Select the lines of the records containing the word "Expand" and list them.

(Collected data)
_____

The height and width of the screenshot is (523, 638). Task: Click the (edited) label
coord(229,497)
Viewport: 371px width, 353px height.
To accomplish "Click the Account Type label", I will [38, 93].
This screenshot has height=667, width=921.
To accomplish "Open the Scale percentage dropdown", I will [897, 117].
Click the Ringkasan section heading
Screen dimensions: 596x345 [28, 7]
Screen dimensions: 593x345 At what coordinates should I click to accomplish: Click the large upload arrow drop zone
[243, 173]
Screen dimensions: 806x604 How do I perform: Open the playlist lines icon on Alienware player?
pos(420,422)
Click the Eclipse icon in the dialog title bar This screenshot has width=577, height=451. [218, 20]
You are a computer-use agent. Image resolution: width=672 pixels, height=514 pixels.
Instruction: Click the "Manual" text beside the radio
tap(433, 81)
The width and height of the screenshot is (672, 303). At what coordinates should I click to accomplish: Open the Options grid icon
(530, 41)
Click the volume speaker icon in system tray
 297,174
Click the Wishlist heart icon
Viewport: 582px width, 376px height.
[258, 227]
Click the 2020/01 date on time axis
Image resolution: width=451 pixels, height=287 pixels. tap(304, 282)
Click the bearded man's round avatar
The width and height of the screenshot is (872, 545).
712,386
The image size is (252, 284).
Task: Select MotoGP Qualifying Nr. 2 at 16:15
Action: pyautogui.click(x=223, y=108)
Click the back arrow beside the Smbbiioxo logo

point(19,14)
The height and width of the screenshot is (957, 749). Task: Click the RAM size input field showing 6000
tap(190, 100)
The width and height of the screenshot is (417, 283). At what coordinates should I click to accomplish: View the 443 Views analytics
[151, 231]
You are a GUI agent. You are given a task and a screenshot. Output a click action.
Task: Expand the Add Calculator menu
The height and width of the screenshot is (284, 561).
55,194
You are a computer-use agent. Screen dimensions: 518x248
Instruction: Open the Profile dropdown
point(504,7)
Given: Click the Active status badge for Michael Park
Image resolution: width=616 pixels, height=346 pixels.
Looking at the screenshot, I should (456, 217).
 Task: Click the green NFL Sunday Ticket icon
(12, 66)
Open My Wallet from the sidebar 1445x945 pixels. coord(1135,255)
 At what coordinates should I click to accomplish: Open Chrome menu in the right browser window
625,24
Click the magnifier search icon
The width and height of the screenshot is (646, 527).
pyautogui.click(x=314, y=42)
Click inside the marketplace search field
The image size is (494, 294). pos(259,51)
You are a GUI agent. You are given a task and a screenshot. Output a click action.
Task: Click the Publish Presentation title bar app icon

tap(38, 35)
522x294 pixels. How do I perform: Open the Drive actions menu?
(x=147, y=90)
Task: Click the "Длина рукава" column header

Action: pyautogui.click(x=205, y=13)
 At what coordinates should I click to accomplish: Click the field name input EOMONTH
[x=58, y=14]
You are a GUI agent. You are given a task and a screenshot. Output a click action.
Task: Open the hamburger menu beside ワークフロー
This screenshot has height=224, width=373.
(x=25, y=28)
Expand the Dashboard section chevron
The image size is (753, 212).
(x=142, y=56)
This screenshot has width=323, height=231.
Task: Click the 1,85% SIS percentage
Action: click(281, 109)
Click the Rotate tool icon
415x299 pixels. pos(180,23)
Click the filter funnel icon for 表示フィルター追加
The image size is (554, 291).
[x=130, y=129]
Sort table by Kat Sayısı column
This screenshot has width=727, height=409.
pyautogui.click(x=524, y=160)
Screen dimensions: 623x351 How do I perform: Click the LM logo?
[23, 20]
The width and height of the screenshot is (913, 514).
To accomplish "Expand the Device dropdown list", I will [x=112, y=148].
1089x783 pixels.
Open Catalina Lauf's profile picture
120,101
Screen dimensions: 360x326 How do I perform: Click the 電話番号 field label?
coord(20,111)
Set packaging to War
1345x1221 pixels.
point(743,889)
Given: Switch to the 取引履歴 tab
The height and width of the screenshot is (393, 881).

_____

## Your solution
Task: Expand the Add Calculator menu
Expand the Dashboard section chevron
To accomplish "Expand the Device dropdown list", I will [x=112, y=148].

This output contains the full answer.